▸ WORK TO BE COMPLETED
Each line from the one that contains "Task: Tap the @realDonaldTrump handle" down to the last line of the material should be retyped exactly as it stands.
══════════════════════════════
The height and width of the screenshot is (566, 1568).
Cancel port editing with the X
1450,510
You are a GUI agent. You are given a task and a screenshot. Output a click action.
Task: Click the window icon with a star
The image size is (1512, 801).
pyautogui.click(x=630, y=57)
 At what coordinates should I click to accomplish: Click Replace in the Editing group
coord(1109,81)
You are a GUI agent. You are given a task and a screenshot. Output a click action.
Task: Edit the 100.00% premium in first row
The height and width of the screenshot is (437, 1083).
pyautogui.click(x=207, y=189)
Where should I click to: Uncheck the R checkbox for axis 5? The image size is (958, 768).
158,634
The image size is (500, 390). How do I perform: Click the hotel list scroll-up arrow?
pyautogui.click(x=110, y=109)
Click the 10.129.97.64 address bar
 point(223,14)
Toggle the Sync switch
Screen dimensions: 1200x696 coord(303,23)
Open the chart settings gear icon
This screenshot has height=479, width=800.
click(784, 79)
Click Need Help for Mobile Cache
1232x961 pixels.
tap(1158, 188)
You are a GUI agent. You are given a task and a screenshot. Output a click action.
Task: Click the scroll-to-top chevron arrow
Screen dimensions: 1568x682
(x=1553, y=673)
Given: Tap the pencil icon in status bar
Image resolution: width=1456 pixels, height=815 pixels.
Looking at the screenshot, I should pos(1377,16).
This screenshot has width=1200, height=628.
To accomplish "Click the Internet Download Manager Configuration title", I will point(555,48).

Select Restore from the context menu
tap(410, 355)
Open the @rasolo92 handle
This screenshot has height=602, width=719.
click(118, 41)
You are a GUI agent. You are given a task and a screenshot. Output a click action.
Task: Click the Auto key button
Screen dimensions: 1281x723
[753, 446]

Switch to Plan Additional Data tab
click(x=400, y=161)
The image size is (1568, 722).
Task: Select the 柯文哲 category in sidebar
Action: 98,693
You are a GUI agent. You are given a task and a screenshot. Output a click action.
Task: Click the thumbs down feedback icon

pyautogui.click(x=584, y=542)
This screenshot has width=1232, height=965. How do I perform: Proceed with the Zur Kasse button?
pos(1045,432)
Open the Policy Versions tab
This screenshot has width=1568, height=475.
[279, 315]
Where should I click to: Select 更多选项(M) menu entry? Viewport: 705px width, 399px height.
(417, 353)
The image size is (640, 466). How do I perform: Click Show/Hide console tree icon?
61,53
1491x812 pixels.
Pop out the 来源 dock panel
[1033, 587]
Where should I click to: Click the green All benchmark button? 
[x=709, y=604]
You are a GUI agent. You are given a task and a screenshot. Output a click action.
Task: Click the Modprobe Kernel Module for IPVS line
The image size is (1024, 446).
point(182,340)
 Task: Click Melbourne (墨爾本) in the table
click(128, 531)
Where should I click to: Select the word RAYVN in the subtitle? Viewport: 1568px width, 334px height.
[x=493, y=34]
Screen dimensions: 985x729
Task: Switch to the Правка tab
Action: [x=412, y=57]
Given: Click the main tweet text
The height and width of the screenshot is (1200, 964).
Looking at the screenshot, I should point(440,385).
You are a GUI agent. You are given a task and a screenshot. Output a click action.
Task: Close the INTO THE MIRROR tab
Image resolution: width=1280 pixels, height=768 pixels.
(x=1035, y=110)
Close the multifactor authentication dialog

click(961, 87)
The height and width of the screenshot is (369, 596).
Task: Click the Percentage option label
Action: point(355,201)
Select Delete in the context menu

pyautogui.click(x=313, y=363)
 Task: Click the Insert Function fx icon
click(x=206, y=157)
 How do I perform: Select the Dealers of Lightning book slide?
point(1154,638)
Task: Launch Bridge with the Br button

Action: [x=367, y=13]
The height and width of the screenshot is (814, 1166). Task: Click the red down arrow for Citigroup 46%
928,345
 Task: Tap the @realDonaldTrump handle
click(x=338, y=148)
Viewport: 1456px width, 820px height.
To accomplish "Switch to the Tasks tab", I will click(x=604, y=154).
══════════════════════════════
▸ OUTPUT FOR THIS TASK
 Task: Tap the @realDonaldTrump handle
click(x=338, y=148)
Viewport: 1456px width, 820px height.
To accomplish "Switch to the Tasks tab", I will click(x=604, y=154).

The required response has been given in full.